Making homemade dog treats has become my new hobby. I want to make doggie Christmas cookies for Dixie and also for friend's dogs. One of the recipes I want to try is for gingerbread treats. I even have a tiny gingerbread man cookie cutter. The recipe calls for wheat flour. I have no idea if any of the dogs have wheat allergies. I don't really even know if Dixie is allergic to wheat because I've never fed her any. My question is should I use the recipe as is or should I try to substitute another flour? I understand that wheat is a common allergy and don't want to make a dog sick. I will include an ingredients list with the treats just in case. So, wheat or no?


----------



## Newt* (Apr 24, 2009)

If you've never fed wheat I wouldn't do it now. I have a dog with a wheat, corn and soy allergy. We feed 'grain free' food and treats.

Newt


----------



## w8ing4rain (Sep 4, 2008)

Do you think rice flour would be a safe substitute? I am also making some dehydrator treats that are grain free.


----------



## Newt* (Apr 24, 2009)

I think rice flour would be a good substitute. Look up how to substitute it on the internet. I don't think you use the same quantity. Oatmeal is also good for the dogs and few have allergy problems with that.

Newt


----------



## kafkabeetle (Dec 4, 2009)

Rice might be just as bad. I would use potato flour. They use potatos as the base for a lot of grain free dog food so I don't think it would be harmful to dogs with grain allergies.


----------



## Newt* (Apr 24, 2009)

Oh my, some dogs don't tolerate potatoes. If your dogs have had foods or treats with potatoes or dehydrated potatoes, then that would indeed be a good idea. Of course sweet potatoes are used when dogs won't eat or are in digestive distress. Just be aware that some dogs don't do well on potatoes. All new foods in moderation would be the best advice I would give here. Look to see what is in the food(s) they have eaten before as your guide.

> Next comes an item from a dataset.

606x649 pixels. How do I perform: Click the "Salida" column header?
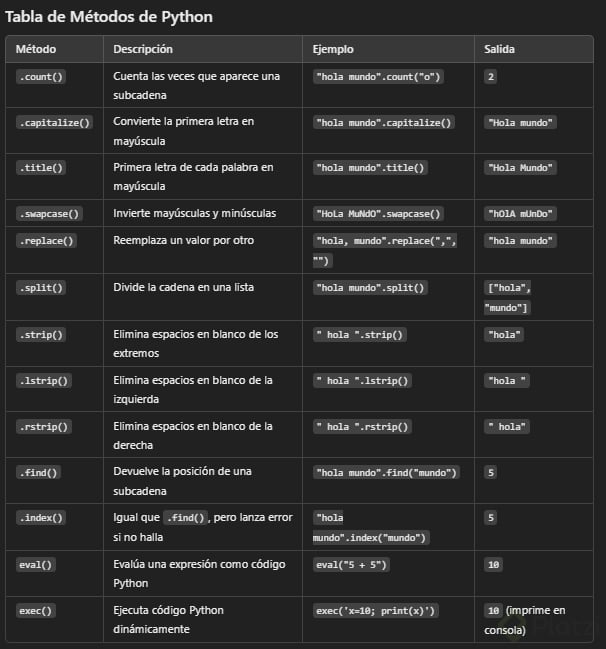coord(501,49)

I'm going to edit this to say that it's not sweet potatoes that is used but pumpkin! I'm sorry that I made that mistake. Most of my dogs do eat dehydrated sweet potatoes and like them.

Newt


----------



## w8ing4rain (Sep 4, 2008)

I decided to check with the owners of the dogs I planned to make the treats for. One definitely said no wheat but Rice is OK. Dixie has had rice before with no problems, so rice it is. I will keep the potato flour in mind for future though. I have decided that it is best to just verify with owners what is and isn't OK for their particular dog. I usually only make them for my own dog so it isn't a problem. The treats that I usually make don't have any flour at all.


----------



## Newt* (Apr 24, 2009)

Great idea to check with the other pet owners. I also edited my former post. I stated that sweet potatoes are often used when dogs have an upset stomach, but it's pumpkin. Sorry about that!

Have a great party! op2:

Newt


----------